Security Testing

In line with other elements associated with team quality, we depend on testing to verify that we have achieved the goal. Security testing is an important part of this, as it allows us to demonstrate that the delivery is not vulnerable to certain attack methods.

Security testing should always be an element of all deliveries. Many associate security testing with penetration testing, but it is much more than that. Some forms of testing can be done automatically as part of CICD, while others are more manual and typically performed against a deployed solution.

Before starting security testing, it is important to understand what it can provide you - there is no single measure that solves all security problems, and no single test method that uncovers all weaknesses. Security testing is also one of the areas that often require specific expertise for the results to be good and/or interpreted correctly.

Warning

The use of tools like nmap and others used in connection with security testing must always be clarified with the owners of infrastructure and network, as it is difficult to distinguish between friendly testing and malicious attacks. This also applies internally at Bouvet; Intern-IT & Security must always be in the loop before you start a security test!

If this is not taken into account, it can have consequences, both for the customer relationship and for technical solutions against the network provider and Microsoft.

Test Environment

When conducting security testing against a running environment, it is important to always clarify this well in advance. Many types of testing can be destructive, so if the environments are not sufficiently separated, you risk affecting other environments than intended.

A good solution, especially if using infrastructure-as-code (IaC), is to have a pipeline that deploys a dedicated environment for security testing. If this is designed into the delivery from the start, it is often easy to set up environments identical to the production environment, where you can also copy databases and possibly run anonymization processes on the data.

Static Application Security Testing (SAST)

Static code analysis is a low-threshold technique that analyzes the code with dependencies to find weaknesses. SAST can be carried out completely automatically, and there are many good tools that can integrate this into CICD so that you can scan as part of the processes here.

SAST only checks the solution being created; it does not reveal anything about the configuration of the runtime environment, network, or other surrounding dependencies. Tools used to perform SAST are language-specific, so it is important to understand which tools provide the best results for the language and possibly framework used.

Dynamic Application Security Testing (DAST)
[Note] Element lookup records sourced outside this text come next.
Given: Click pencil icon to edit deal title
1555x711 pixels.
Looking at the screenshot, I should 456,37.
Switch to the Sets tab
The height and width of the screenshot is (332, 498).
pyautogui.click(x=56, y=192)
In contrast to SAST, DAST is a technique where a solution is tested in a running state. This is a language-agnostic test method, where, for example, a web application is tested by testing the frontend solution to find weaknesses. DAST can be automated, but often needs to be run manually for certain types of weaknesses to be tested.

DAST will only cover functionality exposed in the running solution, so if there is code that is part of the solution but not accessible to the DAST tool, it will not be tested either.

Security testing of AI systems

Solutions that use artificial intelligence introduce security testing needs that go beyond traditional SAST and DAST. AI systems must be validated to ensure they behave as expected and do not introduce new vulnerability vectors.

Validating AI models

AI models should be validated for:

Accuracy and performance: The model must meet defined quality requirements under expected usage conditions.
Bias and fairness: Tests to detect whether the model discriminates based on sensitive attributes.
Robustness: Testing how the model behaves with unexpected or adversarial input.
Hallucinations: Verifying that the model does not generate false information or unsafe patterns.

Validation of AI models often requires domain-specific expertise and should be part of the responsibility of data and ML teams, not only information security.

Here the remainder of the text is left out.